- The Washington Times - Saturday, June 12, 2004

Dealing with a shy child can be quite challenging for many parents, but what happens when you have a shy child and an outgoing child in the same house?

Sheila Niswander of Dunkirk, Md., has an outgoing 4-year-old girl and a reserved 8-year-old boy.

“My 4-year-old is much more talkative,” she says. “It’s a typical first-child, second-child thing.”

But Mrs. Niswander, who also teaches first grade at Mount Harmony Elementary in Owings, knows that it’s important not to allow one child to roll over the other.

“You spend a lot of time keeping watch,” she says. “You want to look for the level of comfort for both kids.”

The key is to ensure that the needs of both children are met and that each child is appreciated for individual strengths and abilities.

“It shouldn’t be just the squeaky wheel that gets all the grease,” says Dr. Paul Steinberg, who deals with adolescents as associate director of Georgetown University’s Counseling and Psychiatric Service and with adolescents and adults in his private practice.

“The shy child may withdraw even more if parents reinforce that fact,” he says. “Parents should recognize that they’ve got so much to offer.”

To make sure that both their children’s needs are met, the Niswanders often split up the child care.

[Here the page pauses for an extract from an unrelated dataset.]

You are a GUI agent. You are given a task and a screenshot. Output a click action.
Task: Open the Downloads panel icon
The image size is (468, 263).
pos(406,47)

“We go one on one,” she says. “That way they both get attention.”

Sometimes, of course, the two are put together. Mrs. Niswander says it can be a boon when the shy child is older than the nonshy sibling; it allows the shy child to take the lead.

“It’s beneficial to have him stand up to her,” she says. “It gives him a safe zone.”

While it may be easier to recognize the successes of the nonshy child, even small steps taken by the shy sibling should be celebrated, Dr. Steinberg says.

“You need to encourage lots of kudos,” he says. “Use lots of affirmations and support the child in a nonpunitive way. Shy children need lots of encouragement from parents.”

MORE INFO:

BOOKS —

• “THE FRIENDSHIP FACTOR: HELPING OUR CHILDREN NAVIGATE THEIR SOCIAL WORLD AND WHY IT MATTERS FOR THEIR SUCCESS,” BY KENNETH H. RUBIN WITH ANDREA THOMPSON, PENGUIN USA, 2003. THE AUTHOR, DIRECTOR OF THE CENTER FOR CHILDREN, RELATIONSHIPS AND CULTURE AT THE UNIVERSITY OF MARYLAND, DISCUSSES THE IMPORTANCE OF CHILDREN’S SOCIAL DEVELOPMENT.

• “RAISE YOUR CHILD’S SOCIAL IQ: STEPPING STONES TO PEOPLE SKILLS FOR KIDS,” BY CATHI COHEN, ADVANTAGE BOOKS, 2000. THIS BOOK OFFERS A SIMPLE APPROACH FOR CHILDREN WHO ARE STRUGGLING TO BE ACCEPTED TO ACQUIRE THE SOCIAL SKILLS THEY NEED.

• “WHY DOESN’T ANYBODY LIKE ME? A GUIDE TO RAISING SOCIALLY CONFIDENT KIDS,” BY HARA ESTROFF MARANO, WILLIAM MORROW, 1998. THIS BOOK GIVES PARENTS TIPS TO HELP THEIR CHILDREN IMPROVE SOCIAL INTERACTIONS.

• “THE SHY CHILD: HELPING CHILDREN TRIUMPH OVER SHYNESS,” BY WARD K. SWALLOW, WARNER BOOKS, 2000. THIS BOOK OFFERS ADVICE TO HELP CHILDREN AT VARIOUS AGES TO OVERCOME SHYNESS.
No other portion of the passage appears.